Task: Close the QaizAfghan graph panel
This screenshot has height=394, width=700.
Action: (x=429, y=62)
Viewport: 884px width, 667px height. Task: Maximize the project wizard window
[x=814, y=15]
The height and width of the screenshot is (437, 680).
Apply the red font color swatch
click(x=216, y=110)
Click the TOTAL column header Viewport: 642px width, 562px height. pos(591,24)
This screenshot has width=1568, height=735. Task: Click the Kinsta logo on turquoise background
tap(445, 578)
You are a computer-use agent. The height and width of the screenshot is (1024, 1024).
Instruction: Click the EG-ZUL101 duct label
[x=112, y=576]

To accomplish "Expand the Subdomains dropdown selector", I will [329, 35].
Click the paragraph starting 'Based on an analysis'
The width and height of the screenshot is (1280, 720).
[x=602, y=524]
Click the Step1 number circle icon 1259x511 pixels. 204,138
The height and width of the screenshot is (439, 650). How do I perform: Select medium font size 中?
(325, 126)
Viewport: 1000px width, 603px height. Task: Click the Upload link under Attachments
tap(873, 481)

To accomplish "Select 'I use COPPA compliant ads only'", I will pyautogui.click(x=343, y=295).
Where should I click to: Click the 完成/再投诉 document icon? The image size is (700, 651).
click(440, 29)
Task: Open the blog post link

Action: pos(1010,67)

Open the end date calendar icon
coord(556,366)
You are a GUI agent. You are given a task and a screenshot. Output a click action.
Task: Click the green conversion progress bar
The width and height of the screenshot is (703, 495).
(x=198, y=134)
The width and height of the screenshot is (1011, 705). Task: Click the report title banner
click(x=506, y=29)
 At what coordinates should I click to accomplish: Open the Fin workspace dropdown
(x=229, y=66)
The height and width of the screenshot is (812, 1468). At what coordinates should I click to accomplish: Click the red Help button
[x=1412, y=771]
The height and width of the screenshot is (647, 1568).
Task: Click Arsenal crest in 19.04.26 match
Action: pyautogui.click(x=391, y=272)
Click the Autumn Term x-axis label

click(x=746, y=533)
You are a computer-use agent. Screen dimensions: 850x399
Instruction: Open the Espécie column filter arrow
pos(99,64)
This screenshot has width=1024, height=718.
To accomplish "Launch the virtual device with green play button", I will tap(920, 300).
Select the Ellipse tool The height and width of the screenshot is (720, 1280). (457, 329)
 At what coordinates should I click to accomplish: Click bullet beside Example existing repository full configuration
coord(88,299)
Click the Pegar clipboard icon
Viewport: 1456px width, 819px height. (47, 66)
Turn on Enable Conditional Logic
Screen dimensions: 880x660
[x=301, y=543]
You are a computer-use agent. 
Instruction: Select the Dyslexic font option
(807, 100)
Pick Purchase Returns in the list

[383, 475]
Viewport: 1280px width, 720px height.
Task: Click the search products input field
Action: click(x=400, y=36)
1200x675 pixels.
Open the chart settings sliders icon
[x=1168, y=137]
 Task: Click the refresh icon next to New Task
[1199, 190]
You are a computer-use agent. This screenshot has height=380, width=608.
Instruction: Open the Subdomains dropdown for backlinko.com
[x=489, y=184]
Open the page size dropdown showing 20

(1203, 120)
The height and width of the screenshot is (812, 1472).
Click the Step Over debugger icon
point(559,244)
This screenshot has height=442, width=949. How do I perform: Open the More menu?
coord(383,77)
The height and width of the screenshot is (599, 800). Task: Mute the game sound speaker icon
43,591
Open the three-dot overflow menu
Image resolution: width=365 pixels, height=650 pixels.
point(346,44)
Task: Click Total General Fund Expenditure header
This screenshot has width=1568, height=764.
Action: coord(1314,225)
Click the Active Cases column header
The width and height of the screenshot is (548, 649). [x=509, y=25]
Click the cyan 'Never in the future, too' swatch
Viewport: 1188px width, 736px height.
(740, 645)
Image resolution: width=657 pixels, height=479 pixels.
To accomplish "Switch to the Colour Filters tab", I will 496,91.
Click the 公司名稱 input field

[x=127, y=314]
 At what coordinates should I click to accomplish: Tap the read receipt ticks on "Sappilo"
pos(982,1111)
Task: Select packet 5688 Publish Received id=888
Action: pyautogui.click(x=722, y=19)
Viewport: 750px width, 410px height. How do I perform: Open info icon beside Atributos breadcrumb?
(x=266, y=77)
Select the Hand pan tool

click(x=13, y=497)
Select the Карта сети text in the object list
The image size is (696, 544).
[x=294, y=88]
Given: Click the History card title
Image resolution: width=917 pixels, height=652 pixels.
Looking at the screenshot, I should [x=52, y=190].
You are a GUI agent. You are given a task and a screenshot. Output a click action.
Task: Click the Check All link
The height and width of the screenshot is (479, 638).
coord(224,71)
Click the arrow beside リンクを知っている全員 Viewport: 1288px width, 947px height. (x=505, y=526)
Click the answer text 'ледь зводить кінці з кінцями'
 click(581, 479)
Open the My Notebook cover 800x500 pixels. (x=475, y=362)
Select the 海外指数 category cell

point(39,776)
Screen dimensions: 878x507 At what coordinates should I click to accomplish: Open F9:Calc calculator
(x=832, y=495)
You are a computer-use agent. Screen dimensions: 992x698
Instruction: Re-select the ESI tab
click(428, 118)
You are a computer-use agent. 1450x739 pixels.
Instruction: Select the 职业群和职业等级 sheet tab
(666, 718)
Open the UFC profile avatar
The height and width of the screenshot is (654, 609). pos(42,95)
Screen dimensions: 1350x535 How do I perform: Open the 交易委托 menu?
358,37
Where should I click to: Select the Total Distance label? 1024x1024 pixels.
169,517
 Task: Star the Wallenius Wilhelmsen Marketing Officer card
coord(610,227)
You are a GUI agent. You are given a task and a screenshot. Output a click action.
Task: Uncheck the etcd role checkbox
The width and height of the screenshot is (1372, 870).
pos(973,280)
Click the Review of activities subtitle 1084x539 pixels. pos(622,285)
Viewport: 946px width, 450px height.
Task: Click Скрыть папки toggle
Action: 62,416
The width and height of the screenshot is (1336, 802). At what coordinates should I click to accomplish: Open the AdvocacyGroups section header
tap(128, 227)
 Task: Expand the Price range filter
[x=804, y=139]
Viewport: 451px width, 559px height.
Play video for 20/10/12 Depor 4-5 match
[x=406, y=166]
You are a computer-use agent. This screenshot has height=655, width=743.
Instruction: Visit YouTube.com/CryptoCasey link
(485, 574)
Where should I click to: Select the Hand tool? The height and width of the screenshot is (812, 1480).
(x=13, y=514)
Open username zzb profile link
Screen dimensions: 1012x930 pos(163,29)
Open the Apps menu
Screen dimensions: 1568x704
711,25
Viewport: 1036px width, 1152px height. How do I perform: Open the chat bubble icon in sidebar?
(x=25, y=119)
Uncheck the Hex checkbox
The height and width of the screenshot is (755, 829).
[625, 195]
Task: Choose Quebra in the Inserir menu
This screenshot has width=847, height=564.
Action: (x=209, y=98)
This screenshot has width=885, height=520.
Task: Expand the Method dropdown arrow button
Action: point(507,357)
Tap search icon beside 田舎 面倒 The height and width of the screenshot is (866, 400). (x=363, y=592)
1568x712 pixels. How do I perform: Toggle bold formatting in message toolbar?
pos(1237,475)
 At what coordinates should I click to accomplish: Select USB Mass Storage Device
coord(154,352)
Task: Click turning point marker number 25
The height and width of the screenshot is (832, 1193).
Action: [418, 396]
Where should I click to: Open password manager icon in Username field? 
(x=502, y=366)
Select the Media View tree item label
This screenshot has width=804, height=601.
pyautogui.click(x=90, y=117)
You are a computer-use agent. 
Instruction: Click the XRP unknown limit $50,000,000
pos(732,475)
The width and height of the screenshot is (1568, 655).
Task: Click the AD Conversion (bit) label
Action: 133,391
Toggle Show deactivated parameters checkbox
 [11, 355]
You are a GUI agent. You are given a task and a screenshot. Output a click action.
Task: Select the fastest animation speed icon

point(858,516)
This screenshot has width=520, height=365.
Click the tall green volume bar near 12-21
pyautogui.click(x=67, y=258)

================

» **Exercise goal**:
Copy all lines from the entries that contain the word "number".

» **Completed task**:
Click the Step1 number circle icon 1259x511 pixels. 204,138
Task: Click turning point marker number 25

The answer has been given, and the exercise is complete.